The launch of a SpaceX rocket carrying advanced GPS satellite for the U.S. Air Force on Saturday (Dec. 22) has been delayed for 24 hours by high winds over the mission’s Florida launch site, company officials said.
A SpaceX Falcon 9 rocket was minutes from launching the new GPS III SV01 satellite, the first of a new breed of U.S. navigation satellites, from a pad at Florida’s Cape Canaveral Air Force Station (liftoff was set for 9:21 a.m. EST, or 1421 GMT) when the company officially stood down for the day. Flight controllers had been tracking unacceptably high upper winds throughout the otherwise smooth countdown.
“We did have a hold called for upper level wind conditions that weren’t in bounds for flight,” Tom Praderio, a SpaceX firmware engineer, said during live commentary. The next launch attempt will be Sunday, Dec. 23, at 8:51 a.m. EST (1351 GMT). [How GPS Satellites Work]
Saturday’s delay is the latest holdup for GPS III SV01 launch.
SpaceX tried to launch the navigation satellite Tuesday (Dec. 18), but an unexpected sensor reading on the Falcon 9 rocket’s first stage forced the company to stand down for two days to study the glitch. Foul weather thwarted a second launch try on Thursday (Dec. 20), prompting the slip to Saturday.

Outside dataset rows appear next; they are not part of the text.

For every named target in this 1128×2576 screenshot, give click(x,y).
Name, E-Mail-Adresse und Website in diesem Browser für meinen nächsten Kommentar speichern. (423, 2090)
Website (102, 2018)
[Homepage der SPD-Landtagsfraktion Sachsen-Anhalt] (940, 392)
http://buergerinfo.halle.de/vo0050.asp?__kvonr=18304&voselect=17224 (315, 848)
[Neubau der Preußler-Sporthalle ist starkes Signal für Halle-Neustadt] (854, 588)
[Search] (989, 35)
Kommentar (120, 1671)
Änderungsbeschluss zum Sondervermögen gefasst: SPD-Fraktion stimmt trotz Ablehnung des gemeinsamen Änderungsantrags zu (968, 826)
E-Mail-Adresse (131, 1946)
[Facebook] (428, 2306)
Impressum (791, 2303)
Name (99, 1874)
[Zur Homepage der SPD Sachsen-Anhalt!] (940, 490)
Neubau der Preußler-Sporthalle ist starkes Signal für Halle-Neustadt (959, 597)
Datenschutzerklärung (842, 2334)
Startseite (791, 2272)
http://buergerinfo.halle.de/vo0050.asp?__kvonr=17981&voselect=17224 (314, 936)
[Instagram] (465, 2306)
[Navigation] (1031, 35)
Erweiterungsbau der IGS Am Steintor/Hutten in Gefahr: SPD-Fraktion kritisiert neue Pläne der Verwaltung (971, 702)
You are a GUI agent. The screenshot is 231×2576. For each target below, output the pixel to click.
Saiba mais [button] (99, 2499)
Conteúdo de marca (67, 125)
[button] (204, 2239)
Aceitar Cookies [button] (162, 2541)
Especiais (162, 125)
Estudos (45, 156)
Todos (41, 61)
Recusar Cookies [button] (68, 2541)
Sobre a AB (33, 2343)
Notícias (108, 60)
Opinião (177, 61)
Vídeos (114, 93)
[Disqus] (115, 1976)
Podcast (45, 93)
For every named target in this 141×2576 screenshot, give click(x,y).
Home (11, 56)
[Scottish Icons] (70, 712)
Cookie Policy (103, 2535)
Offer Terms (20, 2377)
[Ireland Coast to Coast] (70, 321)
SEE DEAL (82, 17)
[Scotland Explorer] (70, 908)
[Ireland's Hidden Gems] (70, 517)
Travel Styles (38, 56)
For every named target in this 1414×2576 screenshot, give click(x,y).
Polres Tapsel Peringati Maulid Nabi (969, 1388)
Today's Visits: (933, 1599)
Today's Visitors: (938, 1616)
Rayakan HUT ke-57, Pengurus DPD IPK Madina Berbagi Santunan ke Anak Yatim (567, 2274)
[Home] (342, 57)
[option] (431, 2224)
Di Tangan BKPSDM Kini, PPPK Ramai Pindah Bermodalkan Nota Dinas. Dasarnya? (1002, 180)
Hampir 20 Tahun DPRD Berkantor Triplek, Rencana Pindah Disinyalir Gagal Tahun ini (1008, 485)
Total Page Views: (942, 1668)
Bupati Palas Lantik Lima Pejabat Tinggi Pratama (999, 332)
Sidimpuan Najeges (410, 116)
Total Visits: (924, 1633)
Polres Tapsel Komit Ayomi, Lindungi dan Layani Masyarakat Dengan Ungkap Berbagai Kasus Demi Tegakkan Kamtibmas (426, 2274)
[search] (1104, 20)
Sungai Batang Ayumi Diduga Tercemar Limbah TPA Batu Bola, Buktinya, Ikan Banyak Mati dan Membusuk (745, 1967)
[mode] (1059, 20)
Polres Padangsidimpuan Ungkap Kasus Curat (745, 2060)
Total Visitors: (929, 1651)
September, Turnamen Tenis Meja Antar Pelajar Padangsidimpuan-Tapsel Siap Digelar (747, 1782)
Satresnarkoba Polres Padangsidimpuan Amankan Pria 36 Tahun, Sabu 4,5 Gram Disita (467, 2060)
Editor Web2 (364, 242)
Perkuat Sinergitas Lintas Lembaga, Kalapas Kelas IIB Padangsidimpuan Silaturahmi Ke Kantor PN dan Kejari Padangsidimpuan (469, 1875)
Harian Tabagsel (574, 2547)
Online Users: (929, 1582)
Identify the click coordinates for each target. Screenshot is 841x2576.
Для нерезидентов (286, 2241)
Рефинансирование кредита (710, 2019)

The GPS III SV01 satellite was built by Lockheed Martin and is the first of a new fleet of ultraprecise navigation satellite constellation for use by the U.S. military and civilians. Nicknamed Vespucci (after Amerigo Vespucci, namesake of the Americas), the SUV-sized satellite will replace the aging SVN-43 GPS satellite. which launched in July 1997, Air Force officials have said.
The flight of GPS III SV01 is SpaceX’s last mission of the year and will mark the 21st launch of 2018 for the Hawthorne, California-based company.